TASK 1: In the blog post about eating in Dumaguete, where is Gabby's Bistro located?

SOURCE PASSAGE:
------------------------------------------------------------

Slogging through pile of stuff is such hard work. Whenever self casts a baleful eye at the mountain of unread mail and magazines, she feels it growing, like the loaves and the fishes.
Anyhoo, today self dug deep and surfaced with this fascinating document:
A list of things to do in Dumaguete
Actually, it was a download from a travel website, and the actual title of the post is:
Two Days of Eating in Dumaguete City
The writer begins by calling Dumaguete the “City of Smiles.” (Now, just wait a minute! Self thought it was BACOLOD that is known as the “City of Smiles!”)
But, for the purpose of just getting on with it, self continues reading:
You can take a tricycle from the airport to your hotel.
You will check in to Harold’s Mansion (Tee hee! Self knows this place. The foreign backpackers’ hangout)
You will have breakfast at What’s Up, on Rizal Avenue
You will have lunch at K.R.I. (There were other things between breakfast and lunch, but they can all be summed up in two words: Freshening Up)
By now, it will be 1 p.m. Time to start exploring the city!
You will proceed to the Dumaguete Cathedral. You will check out the Provincial Capitol. You will walk around the campus of Silliman University.
You will have merienda (around 4 p.m.) at Gabby’s Bistro, located inside a subdivision called Florentina Homes. “Aside from a hearty main course, Gabby’s Bistro offers imaginative desserts.”
After merienda (This will take approximately two hours), it is time for a massage. You will go to the Royal Haven Spa, directly above a furniture store. And after the massage, you will now be faced with a very momentous decision: Should you (a) head back to the hotel and call it a night? (b) rest and then have a late dinner? or (c) go straight to dinner?
The correct answer is: Choose the a or b options. Do not attempt to go straight to dinner.
At 8 p.m., it is now OK for you to have dinner. The place to go is Jutz.
After a two-hour dinner at Jutz, go to Hayahay for drinks (Zack and self had dinner here in March!)

------------------------------------------------------------

TASK 2: Rewrite the listing below as a numbered list, from the line containing "Task: Open the length" through the end of the listing, leaving out blank lines.

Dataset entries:
------------------------------------------------------------

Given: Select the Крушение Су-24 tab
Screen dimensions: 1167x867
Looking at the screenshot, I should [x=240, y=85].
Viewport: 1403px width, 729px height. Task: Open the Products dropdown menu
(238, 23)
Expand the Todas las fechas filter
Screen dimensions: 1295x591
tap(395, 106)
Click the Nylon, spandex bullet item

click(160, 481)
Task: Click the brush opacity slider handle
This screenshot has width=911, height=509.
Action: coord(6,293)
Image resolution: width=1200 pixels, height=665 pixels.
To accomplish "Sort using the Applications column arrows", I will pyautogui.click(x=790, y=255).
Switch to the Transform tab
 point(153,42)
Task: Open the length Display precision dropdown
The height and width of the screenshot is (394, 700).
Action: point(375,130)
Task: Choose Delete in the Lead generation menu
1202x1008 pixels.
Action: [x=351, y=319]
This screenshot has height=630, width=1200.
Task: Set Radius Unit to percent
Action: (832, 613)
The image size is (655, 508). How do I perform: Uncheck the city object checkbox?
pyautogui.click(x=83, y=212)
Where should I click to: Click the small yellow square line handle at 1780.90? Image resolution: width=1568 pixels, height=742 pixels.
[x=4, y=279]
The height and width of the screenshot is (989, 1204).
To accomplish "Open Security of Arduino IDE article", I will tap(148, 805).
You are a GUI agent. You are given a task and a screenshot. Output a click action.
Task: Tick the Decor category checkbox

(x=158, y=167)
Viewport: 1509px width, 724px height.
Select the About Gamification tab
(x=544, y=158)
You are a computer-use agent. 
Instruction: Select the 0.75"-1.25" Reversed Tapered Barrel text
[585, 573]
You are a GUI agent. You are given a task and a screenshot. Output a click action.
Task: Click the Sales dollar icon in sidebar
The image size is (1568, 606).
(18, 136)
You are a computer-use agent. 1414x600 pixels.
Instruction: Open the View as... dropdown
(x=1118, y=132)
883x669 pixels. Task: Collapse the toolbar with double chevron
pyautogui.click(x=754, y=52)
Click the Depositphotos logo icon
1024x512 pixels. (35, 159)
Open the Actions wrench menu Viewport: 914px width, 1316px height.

------------------------------------------------------------

COMPLETE RESPONSE 1: It is inside a subdivision called Florentina Homes.

COMPLETE RESPONSE 2:
1. Task: Open the length Display precision dropdown
2. The height and width of the screenshot is (394, 700).
3. Action: point(375,130)
4. Task: Choose Delete in the Lead generation menu
5. 1202x1008 pixels.
6. Action: [x=351, y=319]
7. This screenshot has height=630, width=1200.
8. Task: Set Radius Unit to percent
9. Action: (832, 613)
10. The image size is (655, 508). How do I perform: Uncheck the city object checkbox?
11. pyautogui.click(x=83, y=212)
12. Where should I click to: Click the small yellow square line handle at 1780.90? Image resolution: width=1568 pixels, height=742 pixels.
13. [x=4, y=279]
14. The height and width of the screenshot is (989, 1204).
15. To accomplish "Open Security of Arduino IDE article", I will tap(148, 805).
16. You are a GUI agent. You are given a task and a screenshot. Output a click action.
17. Task: Tick the Decor category checkbox
18. (x=158, y=167)
19. Viewport: 1509px width, 724px height.
20. Select the About Gamification tab
21. (x=544, y=158)
22. You are a computer-use agent. 
23. Instruction: Select the 0.75"-1.25" Reversed Tapered Barrel text
24. [585, 573]
25. You are a GUI agent. You are given a task and a screenshot. Output a click action.
26. Task: Click the Sales dollar icon in sidebar
27. The image size is (1568, 606).
28. (18, 136)
29. You are a computer-use agent. 1414x600 pixels.
30. Instruction: Open the View as... dropdown
31. (x=1118, y=132)
32. 883x669 pixels. Task: Collapse the toolbar with double chevron
33. pyautogui.click(x=754, y=52)
34. Click the Depositphotos logo icon
35. 1024x512 pixels. (35, 159)
36. Open the Actions wrench menu Viewport: 914px width, 1316px height.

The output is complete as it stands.